VIDÉO. Romans-sur-Isère : au moins deux morts et cinq blessés dans une attaque au couteau

Inquiet de l’état fébrile de son ami, Mustapha A.-M. a raconté qu’il était allé lui rendre visite samedi vers 11 heures mais aurait trouvé porte close : Ahmed-Osman était déjà parti semer la mort dans le centre de Romans. D’où la présence de cet homme dans l’immeuble -il serait rentré grâce à un voisin- lorsque les policiers sont venus perquisitionner l’appartement du suspect. Un troisième homme, ressortissant soudanais, a également été placé en garde à vue samedi soir. Il est le colocataire de Mustapha A.M. et a suivi la même formation en maroquinerie. Les deux hommes affirment qu’ils ignoraient tout du projet criminel de leur ami.

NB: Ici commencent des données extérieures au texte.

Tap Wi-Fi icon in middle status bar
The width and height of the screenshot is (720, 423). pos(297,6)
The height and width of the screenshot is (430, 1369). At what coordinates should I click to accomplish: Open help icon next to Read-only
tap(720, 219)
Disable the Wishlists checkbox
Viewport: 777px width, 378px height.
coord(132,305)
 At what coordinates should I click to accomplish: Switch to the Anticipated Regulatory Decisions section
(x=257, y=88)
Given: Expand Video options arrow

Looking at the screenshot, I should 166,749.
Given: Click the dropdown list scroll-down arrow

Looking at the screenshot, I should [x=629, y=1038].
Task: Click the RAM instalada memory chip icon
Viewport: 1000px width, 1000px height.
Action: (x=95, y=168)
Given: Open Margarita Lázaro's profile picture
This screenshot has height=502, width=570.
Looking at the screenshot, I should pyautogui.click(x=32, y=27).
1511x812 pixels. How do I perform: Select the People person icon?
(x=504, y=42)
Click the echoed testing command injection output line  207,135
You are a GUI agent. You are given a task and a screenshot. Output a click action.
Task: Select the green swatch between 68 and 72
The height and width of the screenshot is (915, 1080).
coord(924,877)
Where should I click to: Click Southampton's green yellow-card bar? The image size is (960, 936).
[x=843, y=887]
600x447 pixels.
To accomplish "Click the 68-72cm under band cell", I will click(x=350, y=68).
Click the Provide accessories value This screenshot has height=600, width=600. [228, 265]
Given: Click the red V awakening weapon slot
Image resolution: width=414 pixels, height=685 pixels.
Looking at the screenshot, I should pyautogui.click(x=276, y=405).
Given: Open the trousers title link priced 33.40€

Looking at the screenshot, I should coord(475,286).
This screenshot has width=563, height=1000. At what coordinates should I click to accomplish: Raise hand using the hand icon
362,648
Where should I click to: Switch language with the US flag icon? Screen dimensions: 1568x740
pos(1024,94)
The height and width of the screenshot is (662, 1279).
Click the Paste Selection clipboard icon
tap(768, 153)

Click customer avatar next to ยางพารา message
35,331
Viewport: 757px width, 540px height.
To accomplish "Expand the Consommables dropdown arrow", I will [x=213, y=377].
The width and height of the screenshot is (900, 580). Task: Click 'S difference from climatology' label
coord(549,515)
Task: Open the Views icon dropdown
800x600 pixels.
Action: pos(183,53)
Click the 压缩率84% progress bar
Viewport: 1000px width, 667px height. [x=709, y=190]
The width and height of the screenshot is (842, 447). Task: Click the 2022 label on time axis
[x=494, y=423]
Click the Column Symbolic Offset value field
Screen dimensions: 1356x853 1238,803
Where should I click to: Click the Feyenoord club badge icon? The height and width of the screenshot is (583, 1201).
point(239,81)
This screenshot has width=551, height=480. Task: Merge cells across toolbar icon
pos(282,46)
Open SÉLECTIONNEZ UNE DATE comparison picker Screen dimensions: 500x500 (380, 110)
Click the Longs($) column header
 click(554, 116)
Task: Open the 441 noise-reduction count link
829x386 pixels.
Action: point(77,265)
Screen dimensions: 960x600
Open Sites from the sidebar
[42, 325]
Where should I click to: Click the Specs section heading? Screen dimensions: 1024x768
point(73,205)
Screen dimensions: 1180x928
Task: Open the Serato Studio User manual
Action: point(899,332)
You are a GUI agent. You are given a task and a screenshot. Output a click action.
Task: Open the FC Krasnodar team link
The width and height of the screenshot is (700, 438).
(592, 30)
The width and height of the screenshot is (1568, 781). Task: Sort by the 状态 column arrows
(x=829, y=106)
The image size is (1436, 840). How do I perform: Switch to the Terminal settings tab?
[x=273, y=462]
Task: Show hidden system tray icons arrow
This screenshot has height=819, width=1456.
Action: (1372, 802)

Aux enquêteurs, Mustapha A.M a également révélé qu’Abdallah Ahmed-Osman « ne supportait plus le confinement » depuis quelques jours. Une indication corroborée par plusieurs autres témoins qui ont décrit un changement d’attitude du suspect, devenu subitement plus « aigri », selon leurs termes exacts. C’est ainsi ce qu’a déclaré une buraliste de Romans, chez qui le suspect venait régulièrement acheter des cigarettes depuis six mois. C’est dans son établissement qu’Ahmed-Osman a commencé son périple meurtrier samedi matin.

Aucun des témoins interrogés jusqu’à présent n’a relevé un sectarisme religieux ou un signe de radicalisation chez l’assaillant de Romans. Des voisins ont noté que le suspect se livrait depuis peu au sport dans les escaliers de la résidence. Quant à l’employeur d’Ahmed-Osman, il a décrit « un bon salarié, pas très causant mais qui s’entendait avec tout le monde ».

Arrivé en France en 2016, l’homme bénéficiait du statut de réfugié depuis juin 2017 et d’un titre de séjour valable dix ans. Avant de s’installer à Romans, il a vécu dans le village de Moras-en-Valloire entre septembre 2018 et janvier 2020. Aidé par l’Etat et le Secours catholique, il a obtenu un logement et un contrat de professionnalisation en maroquinerie.